Serge asked, “How does it work?” Ohl told him that two polymer tubes would be inserted into the cavernous areas on both sides of the penis. A small reservoir of saline would be tucked in the muscle wall of Serge’s abdomen, and a ball-shaped pumping device would be placed in his scrotum, and whenever he wanted an erection, “you pump up the ball-shaped device in your scrotum.” Afterward, “you depress a little button on one side of the ball-shaped pump device, and the saline flows back into the reservoir and the penis returns to normal.” The model Serge would receive is called the Coloplast Titan.
“Does the thing ever wear out?” Serge asked. “No, you’re good for the remainder of your life with this, assuming I do the surgery,” Ohl explained. Serge felt an overwhelming sense of relief: “Oh, my God, no more f—ing needles,” he thought, and then, with more enthusiasm than he had felt in two years: “Yes! Sign me up!”
Serge had the surgery. The implant was covered by insurance – in large part, he says, because Ohl “sat in front of Congress and explained that reconstructive breast surgery after breast cancer is akin to a male having an implant after prostate cancer. Out of pocket, it was 60 bucks for me.”
Off to the Races!
There was a six-week recovery period. And then, as Serge puts it: “It was off to the races! What to say other than life is absolutely great? Lisa and I were again making music. To this day, over five years later, we are enjoying ourselves with regular, recurring intimacy of all forms. I’m back in the game! Actually,” he jokes, “the implant works so well, it would have been better to have it earlier in my life, like at 18 years old, and without the prostate cancer!”
This is why Serge is telling his story. He wants to help other men. But he’s doing even more: through Dana Ohl, Serge learned about COP-MICH, a collaborative project between the University of Michigan Medical Center and the University of Copenhagen Medical School, to help obtain semen from paraplegic or otherwise injured men and “use it to help those men and their wives have children, which otherwise would be impossible.
“Dr. Ohl had done such a great thing for me in restoring the physical intimacy in my relationship with my wife,” that Serge wanted to pay it forward. “These teams on both sides of the Atlantic are giving husbands and wives the possibility of having children and growing families.” Serge supports this project, and is also donating a portion of the proceeds from his book to COP-MICH. “This is not only about a couple’s happiness in the bedroom; it’s life-changing.” Because of the help he received, “I feel absolutely compelled to help them in any way that I can.”
In addition to the book, I have written about this story and much more about prostate cancer on the Prostate Cancer Foundation’s website, pcf.org.

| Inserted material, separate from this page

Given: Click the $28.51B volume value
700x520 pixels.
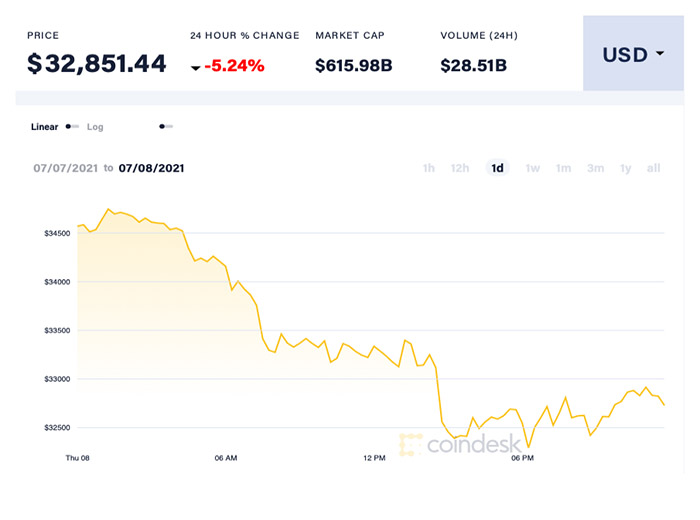Looking at the screenshot, I should (474, 66).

The stories I’ve written are under the categories, “Understanding Prostate Cancer,” and “For Patients.” As Patrick Walsh and I have said for years in our books, Knowledge is power: Saving your life may start with you going to the doctor, and knowing the right questions to ask. I hope all men will put prostate cancer on their radar. Get a baseline PSA blood test in your early 40s, and if you are of African descent, or if cancer and/or prostate cancer runs in your family, you need to be screened regularly for the disease. You should start at age 40. Many doctors don’t do this, so it’s up to you to ask for it.